English composer, conductor and pianist Benjamin Britten (1913–76) was one of the leading musical figures of his generation. Perhaps the greatest of his many legacies is the revival of English opera. His operatic masterpieces include Peter Grimes, Billy Budd, The Turn of the Screw, Death in Venice and the three Church Parables. Britten premieres at The Royal Opera House include Billy Budd, Gloriana, Owen Wingrave (stage premiere) and his only ballet, The Prince of the Pagodas.

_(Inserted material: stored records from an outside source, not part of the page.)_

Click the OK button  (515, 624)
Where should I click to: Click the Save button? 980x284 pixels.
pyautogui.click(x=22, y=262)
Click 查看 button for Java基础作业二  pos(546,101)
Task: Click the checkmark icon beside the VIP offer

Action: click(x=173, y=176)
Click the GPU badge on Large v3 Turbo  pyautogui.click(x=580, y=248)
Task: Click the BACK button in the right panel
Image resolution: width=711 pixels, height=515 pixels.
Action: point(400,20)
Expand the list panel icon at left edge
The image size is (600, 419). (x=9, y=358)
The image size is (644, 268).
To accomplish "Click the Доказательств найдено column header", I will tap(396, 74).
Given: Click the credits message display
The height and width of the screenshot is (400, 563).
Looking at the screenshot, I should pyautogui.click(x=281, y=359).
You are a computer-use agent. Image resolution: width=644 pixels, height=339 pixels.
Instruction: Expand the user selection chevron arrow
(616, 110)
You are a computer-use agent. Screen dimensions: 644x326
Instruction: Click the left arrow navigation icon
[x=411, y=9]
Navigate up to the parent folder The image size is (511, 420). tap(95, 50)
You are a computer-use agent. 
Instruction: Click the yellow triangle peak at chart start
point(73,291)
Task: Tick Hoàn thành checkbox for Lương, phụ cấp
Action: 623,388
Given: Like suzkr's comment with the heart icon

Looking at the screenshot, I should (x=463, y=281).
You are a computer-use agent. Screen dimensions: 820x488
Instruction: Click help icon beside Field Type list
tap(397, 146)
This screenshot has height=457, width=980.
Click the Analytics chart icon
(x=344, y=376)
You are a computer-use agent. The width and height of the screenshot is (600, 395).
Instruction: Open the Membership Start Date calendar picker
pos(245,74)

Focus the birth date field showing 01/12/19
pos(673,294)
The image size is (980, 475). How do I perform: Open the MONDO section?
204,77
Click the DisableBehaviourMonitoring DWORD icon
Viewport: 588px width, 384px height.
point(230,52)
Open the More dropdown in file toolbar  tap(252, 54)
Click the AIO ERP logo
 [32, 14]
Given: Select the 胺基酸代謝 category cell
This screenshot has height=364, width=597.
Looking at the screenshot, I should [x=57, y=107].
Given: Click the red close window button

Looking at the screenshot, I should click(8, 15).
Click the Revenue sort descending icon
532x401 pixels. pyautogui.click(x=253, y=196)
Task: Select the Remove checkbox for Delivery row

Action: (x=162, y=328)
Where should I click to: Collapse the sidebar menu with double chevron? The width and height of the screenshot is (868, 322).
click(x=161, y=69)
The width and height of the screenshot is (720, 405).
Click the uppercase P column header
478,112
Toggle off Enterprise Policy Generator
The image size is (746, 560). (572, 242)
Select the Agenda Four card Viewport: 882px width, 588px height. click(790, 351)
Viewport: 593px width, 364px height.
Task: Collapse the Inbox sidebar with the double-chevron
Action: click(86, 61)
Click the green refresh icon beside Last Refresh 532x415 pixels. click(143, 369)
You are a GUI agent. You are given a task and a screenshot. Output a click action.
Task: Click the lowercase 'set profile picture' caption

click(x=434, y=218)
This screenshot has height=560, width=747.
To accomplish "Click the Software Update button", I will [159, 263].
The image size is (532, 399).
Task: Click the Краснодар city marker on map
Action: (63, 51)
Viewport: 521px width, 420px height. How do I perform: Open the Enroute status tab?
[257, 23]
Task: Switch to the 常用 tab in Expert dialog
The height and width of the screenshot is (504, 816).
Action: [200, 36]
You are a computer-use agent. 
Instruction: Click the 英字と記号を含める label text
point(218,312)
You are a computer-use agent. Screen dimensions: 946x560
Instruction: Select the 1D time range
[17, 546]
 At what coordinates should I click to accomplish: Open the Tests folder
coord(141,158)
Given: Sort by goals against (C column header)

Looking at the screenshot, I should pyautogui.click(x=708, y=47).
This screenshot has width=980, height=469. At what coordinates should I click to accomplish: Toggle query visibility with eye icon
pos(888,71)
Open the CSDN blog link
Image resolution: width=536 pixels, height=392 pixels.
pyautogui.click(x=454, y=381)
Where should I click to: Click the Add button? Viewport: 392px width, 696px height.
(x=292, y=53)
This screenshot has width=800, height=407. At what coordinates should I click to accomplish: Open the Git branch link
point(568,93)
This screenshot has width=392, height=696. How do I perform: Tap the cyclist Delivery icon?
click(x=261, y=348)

Britten was born in Lowestoft and began writing music at an early age. He studied at the Royal College of Music with Frank Bridge and began his professional career in the General Post Office Film Unit in 1935. Early successes included Variations on a Theme of Frank Bridge (1937) and his Piano Concerto (1938). A conscientious objector, in 1939 Britten moved to the USA with the tenor Peter Pears, his lifelong partner and muse; they returned to England in 1942. Works from the American period include his first stage work, Paul Bunyan (1941). The tremendous success of Peter Grimes (1945) won Britten international recognition. For the rest of his life he remained at the forefront of British music, with other great works including War Requiem (1962), Symphony for Cello and Orchestra (1963) and Phaedra (1975).
Britten’s music reflects such diverse influences as English folksong and Balinese gamelan. His music always celebrates and encourages the ingenuity and creativity of his performers, a legacy continued today by the Aldeburgh Festival, which he founded in 1948.